Net Present Value (NPV)
September 30, 2020
What is Net Present Value?
Net present value (NPV) is one of the most important concepts in valuation & capital budgeting. It is used to evaluate investment opportunities on the present value of future cash outflows and inflows.
Key Learning Points
- Net present value is calculated as the sum of a discounted series of future cash flows less the cost of the initial investment
- Excel has a function to quickly calculate the net present value =NPV
- It is a financial concept used in valuation and capital budgeting assignments
- A positive NPV is favorable as it indicates the project is profitable i.e. the sum of the future cash flows discounted based on a predefined discount rate is higher than the cost of the initial investment
- It is important to remember than NPV is reliant on the accuracy of the forecasted cash flows being analyzed; these may be difficult to predict accurately which skew the investment decision
NPV Formula
NPV can be calculated in Excel using a function that hides most of the calculation away. To better understand what is happening in the background, here is an explanation of the formula:
NPV = Present value of expected cash inflows – Present value of cash outflows
If the result is positive, it indicates the project will be profitable. A negative NPV indicates the project is likely to be loss-making, i.e. the present value of cash outflows is more than the cash inflows.

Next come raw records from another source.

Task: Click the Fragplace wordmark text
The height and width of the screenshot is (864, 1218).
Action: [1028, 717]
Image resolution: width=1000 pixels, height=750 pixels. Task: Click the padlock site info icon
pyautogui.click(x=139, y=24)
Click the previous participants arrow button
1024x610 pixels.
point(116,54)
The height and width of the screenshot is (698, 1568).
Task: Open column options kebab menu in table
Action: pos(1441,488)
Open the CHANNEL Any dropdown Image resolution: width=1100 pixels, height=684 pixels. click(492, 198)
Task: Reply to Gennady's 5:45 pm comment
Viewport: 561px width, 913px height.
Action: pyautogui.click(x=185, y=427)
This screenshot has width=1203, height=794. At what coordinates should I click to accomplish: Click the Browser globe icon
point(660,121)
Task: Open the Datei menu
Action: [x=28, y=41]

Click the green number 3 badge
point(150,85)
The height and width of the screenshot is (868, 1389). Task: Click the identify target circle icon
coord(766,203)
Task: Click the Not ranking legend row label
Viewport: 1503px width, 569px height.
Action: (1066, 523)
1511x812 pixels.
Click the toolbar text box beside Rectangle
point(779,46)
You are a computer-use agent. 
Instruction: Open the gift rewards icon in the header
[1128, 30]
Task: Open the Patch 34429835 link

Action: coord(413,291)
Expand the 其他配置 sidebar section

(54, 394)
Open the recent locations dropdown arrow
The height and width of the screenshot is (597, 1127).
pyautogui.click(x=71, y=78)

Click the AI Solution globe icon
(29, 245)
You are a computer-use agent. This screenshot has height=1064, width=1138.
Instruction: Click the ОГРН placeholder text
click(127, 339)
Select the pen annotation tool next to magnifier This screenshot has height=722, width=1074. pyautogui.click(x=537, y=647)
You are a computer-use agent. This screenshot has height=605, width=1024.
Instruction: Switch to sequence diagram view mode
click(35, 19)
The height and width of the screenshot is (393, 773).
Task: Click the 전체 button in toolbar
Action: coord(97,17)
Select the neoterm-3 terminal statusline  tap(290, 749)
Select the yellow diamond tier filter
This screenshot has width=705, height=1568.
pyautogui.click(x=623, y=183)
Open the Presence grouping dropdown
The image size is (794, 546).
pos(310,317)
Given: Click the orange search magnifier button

Calculating NPV in Excel Example
Let us assume a company is planning to buy a plant for 200. The plant is expected to generate revenues of 40 every year for the next 8 years. The discount rate or the cost of financing for this project is 7%. What is the NPV be for this project?
The first step is to determine the number of periods. You can do this by populating rows in Excel with the number of years for this investment. Each year populates a different column. In the above example, Year 0 is when the investment or cash outflow occurs. And in years 1 to 8, the business receives cash inflows. This is a simple example. In the real world, the subsequent years can see both cash inflows and outflows.
Next, you use the NPV function in Excel as:
NPV (Cost of financing, Cash flows in Year 1:Year8) + Cash flow in Year 0
Notice you are not including year 0 in the NPV formula. That is because the investment is happening today, and so the present value of the cash outflow is 200 and is already known. There is no need to apply a discount factor to get the present value of this investment. Because all the other inflows are occurring in the future, you need to apply the NPV formula.
The result is a positive number, indicating net cash inflows of 38.9. This is a profitable investment and is worth considering.
Suppose the investment provides a lower return of 30 each year. What is the Net Present Value for this project?
Using the previous formula, you get a negative net present value of -20.9. This indicates the project is likely to lose cash over time and should not be considered.
Key Limitation
The NPV method is dependent entirely on estimates of future cash flows. In reality, it is not easy to estimate future cash flows with certainty. Different factors such as market demand, competition, changes in technology, etc could prove the initial assumptions wrong. To make the most out of NPV, care should be taken to create multiple scenarios of future cash flows. Estimates of future cash flows should factor in both the best-case and worst-case scenarios.
Difference Between Present Value and Net Present Value
Both present value and net present value are used for estimating today’s value of future cash flows. A key difference is that the NPV function in Excel can factor in cash flows that change over time, whereas the PV function assumes static cash flows that occur at evenly spaced intervals.